Dataset entries
-- Opening Marker --

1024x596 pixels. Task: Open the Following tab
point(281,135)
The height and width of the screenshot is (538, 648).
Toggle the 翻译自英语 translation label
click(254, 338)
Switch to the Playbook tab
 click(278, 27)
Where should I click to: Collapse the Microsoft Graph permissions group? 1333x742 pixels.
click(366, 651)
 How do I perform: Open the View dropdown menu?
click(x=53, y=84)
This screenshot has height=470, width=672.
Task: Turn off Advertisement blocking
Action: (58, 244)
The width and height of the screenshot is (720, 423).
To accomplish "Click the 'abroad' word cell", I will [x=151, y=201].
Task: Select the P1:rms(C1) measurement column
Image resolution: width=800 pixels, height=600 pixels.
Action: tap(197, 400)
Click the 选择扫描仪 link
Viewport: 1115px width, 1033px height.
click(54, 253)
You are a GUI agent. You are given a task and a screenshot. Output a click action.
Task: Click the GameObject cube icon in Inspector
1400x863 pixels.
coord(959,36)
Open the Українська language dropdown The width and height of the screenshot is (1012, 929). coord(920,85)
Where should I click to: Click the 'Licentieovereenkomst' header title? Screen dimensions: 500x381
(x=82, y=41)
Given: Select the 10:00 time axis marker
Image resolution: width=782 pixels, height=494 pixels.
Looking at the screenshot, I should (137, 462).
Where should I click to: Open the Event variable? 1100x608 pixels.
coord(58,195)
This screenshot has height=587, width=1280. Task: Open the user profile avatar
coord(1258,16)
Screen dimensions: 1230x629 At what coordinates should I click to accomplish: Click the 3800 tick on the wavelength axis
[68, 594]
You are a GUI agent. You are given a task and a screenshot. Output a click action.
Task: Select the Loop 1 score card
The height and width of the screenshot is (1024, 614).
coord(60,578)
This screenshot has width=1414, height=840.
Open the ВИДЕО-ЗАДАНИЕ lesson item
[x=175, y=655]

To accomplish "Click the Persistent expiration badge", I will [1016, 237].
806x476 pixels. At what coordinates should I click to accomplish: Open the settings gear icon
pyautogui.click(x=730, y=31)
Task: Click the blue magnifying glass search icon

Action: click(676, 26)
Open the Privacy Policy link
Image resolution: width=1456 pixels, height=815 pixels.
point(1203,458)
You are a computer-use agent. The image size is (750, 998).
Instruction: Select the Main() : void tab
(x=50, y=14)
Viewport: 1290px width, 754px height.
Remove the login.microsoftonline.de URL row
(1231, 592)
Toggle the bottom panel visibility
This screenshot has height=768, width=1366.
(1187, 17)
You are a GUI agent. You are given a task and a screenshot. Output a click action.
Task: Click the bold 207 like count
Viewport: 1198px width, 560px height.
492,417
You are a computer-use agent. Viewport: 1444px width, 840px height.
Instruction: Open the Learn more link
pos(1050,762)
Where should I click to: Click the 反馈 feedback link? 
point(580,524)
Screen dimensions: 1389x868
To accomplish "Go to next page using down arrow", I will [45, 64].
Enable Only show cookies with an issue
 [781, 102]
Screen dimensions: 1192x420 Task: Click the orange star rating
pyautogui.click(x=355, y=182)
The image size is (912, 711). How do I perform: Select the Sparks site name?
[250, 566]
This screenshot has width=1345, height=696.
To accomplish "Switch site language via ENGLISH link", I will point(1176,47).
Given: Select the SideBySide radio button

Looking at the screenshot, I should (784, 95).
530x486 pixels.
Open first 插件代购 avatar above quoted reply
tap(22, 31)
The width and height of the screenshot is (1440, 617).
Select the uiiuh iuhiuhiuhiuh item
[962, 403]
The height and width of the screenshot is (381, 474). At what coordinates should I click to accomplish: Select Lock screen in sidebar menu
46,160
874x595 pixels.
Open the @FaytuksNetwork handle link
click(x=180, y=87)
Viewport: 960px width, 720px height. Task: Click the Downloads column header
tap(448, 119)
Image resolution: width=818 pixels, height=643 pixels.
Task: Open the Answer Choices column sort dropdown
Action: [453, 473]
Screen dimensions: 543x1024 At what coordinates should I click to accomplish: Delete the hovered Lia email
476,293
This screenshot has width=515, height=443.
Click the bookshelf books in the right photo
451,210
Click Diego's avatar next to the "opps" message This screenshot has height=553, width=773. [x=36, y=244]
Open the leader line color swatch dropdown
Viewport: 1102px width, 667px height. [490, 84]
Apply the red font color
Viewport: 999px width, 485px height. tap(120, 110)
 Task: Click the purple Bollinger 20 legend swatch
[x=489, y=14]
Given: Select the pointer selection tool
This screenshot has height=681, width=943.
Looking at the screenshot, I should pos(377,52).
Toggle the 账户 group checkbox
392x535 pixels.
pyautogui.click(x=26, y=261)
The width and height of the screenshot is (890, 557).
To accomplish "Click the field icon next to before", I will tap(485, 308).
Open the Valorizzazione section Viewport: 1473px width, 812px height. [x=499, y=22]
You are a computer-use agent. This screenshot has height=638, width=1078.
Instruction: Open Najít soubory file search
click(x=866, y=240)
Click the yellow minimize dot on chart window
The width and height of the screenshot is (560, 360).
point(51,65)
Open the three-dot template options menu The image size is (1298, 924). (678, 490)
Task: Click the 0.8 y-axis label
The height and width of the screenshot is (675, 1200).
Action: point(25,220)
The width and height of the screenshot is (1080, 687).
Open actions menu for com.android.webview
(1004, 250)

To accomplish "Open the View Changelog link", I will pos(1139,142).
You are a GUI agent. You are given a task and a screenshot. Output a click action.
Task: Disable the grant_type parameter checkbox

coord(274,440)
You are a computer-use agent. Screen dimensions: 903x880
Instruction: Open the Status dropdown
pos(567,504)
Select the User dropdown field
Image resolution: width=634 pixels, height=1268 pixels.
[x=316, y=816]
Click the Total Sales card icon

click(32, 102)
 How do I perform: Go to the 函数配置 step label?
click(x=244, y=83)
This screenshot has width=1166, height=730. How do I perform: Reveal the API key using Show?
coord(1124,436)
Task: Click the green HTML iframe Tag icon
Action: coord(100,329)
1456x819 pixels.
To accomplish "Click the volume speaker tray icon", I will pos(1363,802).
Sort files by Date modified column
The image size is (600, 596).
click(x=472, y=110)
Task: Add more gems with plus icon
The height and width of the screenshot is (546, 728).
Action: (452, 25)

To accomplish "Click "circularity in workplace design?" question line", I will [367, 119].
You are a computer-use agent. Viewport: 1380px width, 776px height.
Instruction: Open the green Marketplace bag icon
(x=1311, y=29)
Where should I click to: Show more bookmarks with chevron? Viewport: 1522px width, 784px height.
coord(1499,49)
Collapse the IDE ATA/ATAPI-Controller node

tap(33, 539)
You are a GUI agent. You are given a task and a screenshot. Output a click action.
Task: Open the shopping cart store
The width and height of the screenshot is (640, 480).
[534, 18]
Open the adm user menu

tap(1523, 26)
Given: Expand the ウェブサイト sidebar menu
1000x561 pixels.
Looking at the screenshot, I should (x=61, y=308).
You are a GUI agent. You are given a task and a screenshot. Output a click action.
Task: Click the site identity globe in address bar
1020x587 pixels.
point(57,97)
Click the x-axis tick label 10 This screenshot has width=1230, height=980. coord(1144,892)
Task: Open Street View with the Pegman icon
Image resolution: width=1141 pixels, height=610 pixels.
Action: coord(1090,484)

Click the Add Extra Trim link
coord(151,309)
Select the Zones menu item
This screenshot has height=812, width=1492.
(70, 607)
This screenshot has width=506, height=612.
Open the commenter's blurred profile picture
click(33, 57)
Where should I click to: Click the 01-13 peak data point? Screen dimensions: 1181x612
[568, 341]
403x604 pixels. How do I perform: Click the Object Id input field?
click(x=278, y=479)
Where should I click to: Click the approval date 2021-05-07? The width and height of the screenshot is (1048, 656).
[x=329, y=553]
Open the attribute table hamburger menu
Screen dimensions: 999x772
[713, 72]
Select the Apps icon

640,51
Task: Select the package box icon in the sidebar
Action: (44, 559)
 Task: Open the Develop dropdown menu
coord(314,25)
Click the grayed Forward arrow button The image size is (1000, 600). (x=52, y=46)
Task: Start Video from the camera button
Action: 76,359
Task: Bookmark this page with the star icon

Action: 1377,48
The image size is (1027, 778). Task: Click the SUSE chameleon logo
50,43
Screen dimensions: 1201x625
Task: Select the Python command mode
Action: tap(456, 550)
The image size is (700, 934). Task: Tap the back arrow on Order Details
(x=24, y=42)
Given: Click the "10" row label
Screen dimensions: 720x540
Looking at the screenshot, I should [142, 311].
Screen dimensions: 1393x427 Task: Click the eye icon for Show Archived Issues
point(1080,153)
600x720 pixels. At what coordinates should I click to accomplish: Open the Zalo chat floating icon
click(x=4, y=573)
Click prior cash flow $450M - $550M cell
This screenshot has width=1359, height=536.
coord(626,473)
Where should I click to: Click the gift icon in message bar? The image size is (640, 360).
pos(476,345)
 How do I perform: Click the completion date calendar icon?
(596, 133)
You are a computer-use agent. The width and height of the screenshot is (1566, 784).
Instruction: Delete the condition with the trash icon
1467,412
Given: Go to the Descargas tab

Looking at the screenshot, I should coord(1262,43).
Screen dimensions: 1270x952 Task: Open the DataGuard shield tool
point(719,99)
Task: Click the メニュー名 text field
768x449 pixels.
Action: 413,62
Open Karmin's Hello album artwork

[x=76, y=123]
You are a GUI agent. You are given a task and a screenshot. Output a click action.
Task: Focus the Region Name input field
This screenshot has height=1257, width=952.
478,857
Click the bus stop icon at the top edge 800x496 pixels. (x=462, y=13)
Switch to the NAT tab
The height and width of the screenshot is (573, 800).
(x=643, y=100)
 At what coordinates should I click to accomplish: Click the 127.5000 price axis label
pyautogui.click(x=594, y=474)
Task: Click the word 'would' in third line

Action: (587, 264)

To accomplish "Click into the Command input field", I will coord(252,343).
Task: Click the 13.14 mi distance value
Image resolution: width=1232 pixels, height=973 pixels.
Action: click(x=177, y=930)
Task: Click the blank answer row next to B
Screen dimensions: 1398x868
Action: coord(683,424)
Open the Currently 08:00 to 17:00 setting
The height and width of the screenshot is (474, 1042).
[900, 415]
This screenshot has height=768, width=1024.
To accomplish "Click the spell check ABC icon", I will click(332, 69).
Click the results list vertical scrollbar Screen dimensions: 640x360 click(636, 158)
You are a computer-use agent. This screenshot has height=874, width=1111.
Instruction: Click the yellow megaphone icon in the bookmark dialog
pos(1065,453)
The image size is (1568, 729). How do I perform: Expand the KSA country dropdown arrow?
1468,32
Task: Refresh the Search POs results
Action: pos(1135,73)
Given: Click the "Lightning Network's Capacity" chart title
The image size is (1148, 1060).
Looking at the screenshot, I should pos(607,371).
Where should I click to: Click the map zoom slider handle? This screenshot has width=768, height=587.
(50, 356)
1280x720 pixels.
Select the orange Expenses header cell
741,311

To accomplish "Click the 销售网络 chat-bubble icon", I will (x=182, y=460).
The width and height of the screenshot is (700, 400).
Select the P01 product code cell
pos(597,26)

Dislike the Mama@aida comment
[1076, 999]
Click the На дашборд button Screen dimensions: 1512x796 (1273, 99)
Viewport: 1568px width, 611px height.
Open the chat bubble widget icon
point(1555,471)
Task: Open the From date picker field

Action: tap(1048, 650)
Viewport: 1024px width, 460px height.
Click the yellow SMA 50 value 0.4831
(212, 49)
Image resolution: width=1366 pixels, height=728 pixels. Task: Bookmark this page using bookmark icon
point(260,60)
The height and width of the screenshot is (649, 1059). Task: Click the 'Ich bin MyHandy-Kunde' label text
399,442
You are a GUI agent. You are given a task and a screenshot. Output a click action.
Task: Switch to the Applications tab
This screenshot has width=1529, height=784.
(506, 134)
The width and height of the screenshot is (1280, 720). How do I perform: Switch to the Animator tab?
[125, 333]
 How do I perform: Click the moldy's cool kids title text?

-- Closing Marker --

Above are entries; state the number of lines among them that contain "language", and nothing else.

2